So folks, here I am with another offering from my “myth buster” series. If your feet have been giving you grief every morning, put those tired trotters up and let’s talk about how to soothe dem troubled dogs the right way.
If It’s Not Inflammation, What Exactly Is Plantar Fasciitis?
You know what happens to joints when you overstress them with repetitive movement? Yes, wear and tear that leads to cartilage damage. Well, this is a similar condition with the difference that it’s not the cartilage but a ligament that gets damaged in this case.
To understand how that happens, you’ll need to know a bit more about the plantar fascia. In the simplest terms, this is a ligament or a thick band of fibrous tissue that joins your heel bone to the joints at the base of your toes, and as such, you could say that it runs the entire length of your foot.

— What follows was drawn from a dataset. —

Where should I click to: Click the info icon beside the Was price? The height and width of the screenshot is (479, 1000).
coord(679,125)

Your feet are a true marvel of structural design and mechanical engineering:
Comprising of 26 bones, 30 joints, which accounts for nearly one quarter of all the bones in the human body, and 100 tendons, muscles and ligaments, those dogs take on as much weight and strain as a loaded cement truck in a day’s work.

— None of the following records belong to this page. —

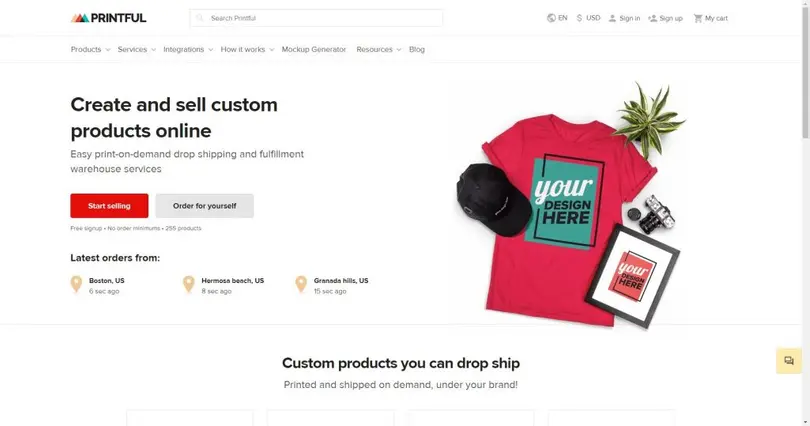
Task: Click the Hermosa beach location pin
Action: pos(188,285)
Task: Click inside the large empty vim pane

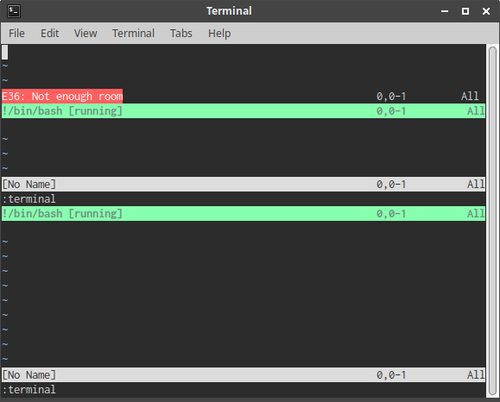Action: click(x=243, y=294)
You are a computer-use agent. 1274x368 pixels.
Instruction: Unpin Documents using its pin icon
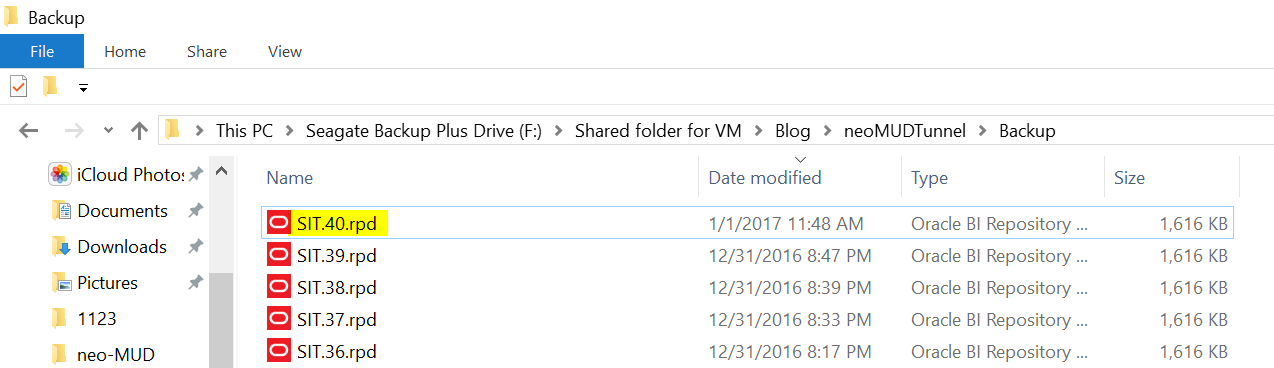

And guess what holds all those skeletal structures together and helps to turn them into one unit that literally keeps you up and about? Yes, the ligament called plantar fascia. So, as you walk, stand, run and work, this ligament is subjected to both tensile and compressive force/stress.
The plantar fascia and their woes:
Since not using your feet is simply not an option, wear and tear is to be expected and the thick and elastic band that is the plantar fascia is designed to put up with most of it.

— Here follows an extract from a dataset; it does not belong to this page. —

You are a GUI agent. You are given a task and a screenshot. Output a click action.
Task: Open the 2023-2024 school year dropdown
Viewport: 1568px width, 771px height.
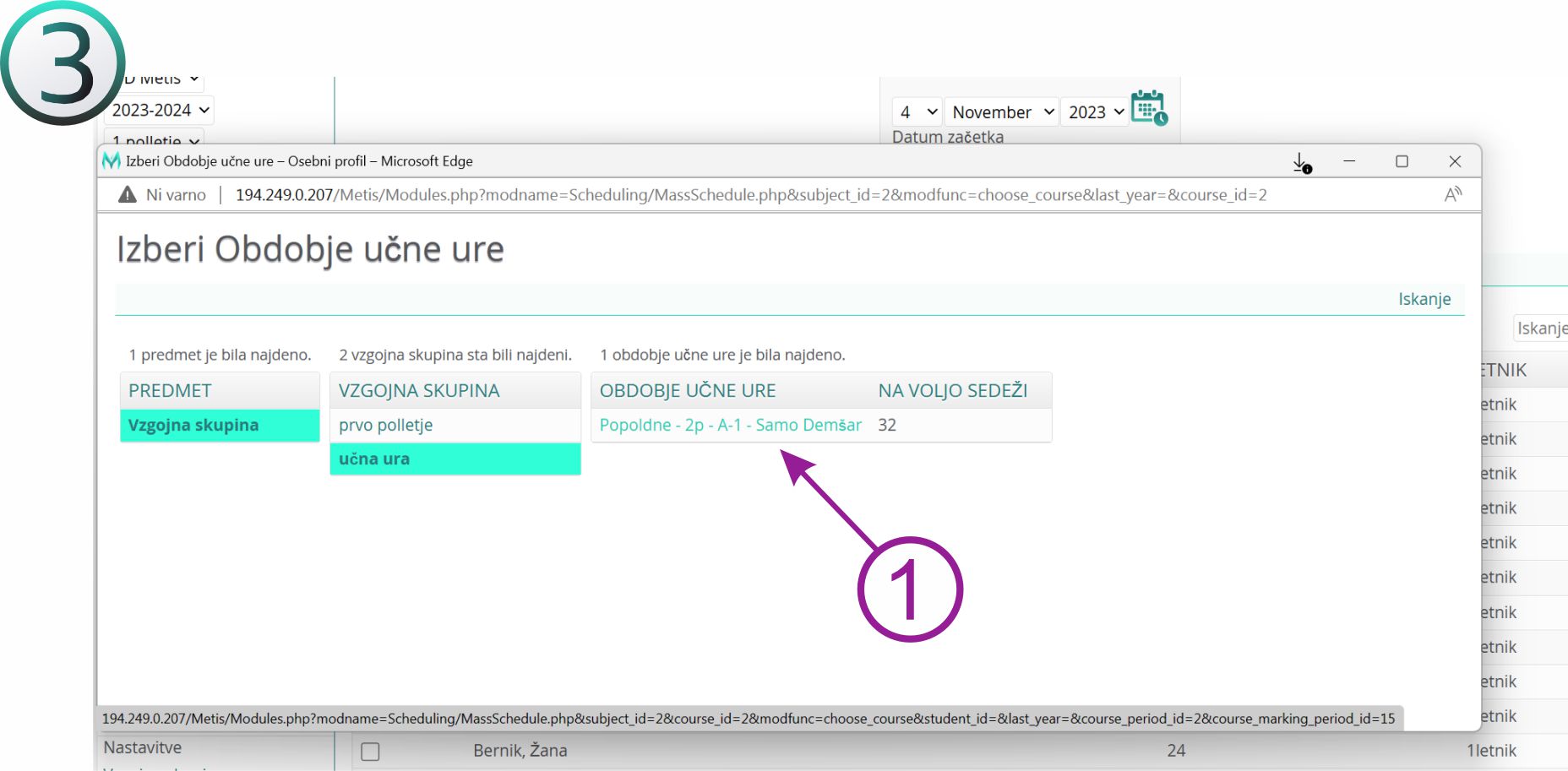coord(161,111)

However, when you consider the insult that these ligaments are subjected to, it is understandable that dishing out any more at them is bound to create trouble. So, it all starts with micro tears that may result from a host of factors; that is coming up in a bit.
The tears cause marginal inflammation and tenderness. Because the discomfort isn’t unbearable, most people simply resort to OTC painkillers or any topical analgesic preparation to ease the pain. These approaches offer temporary reprieve, which means that at best they are just a patch. But that isn’t the worst of it!
The prime issue is that these treatment modalities end up hiding the problem, offering a sense of well-being at a stage when seeking help would actually prevent the issue from progressing. At this point, you are still dealing with acute plantar fasciitis, which can easily be treated.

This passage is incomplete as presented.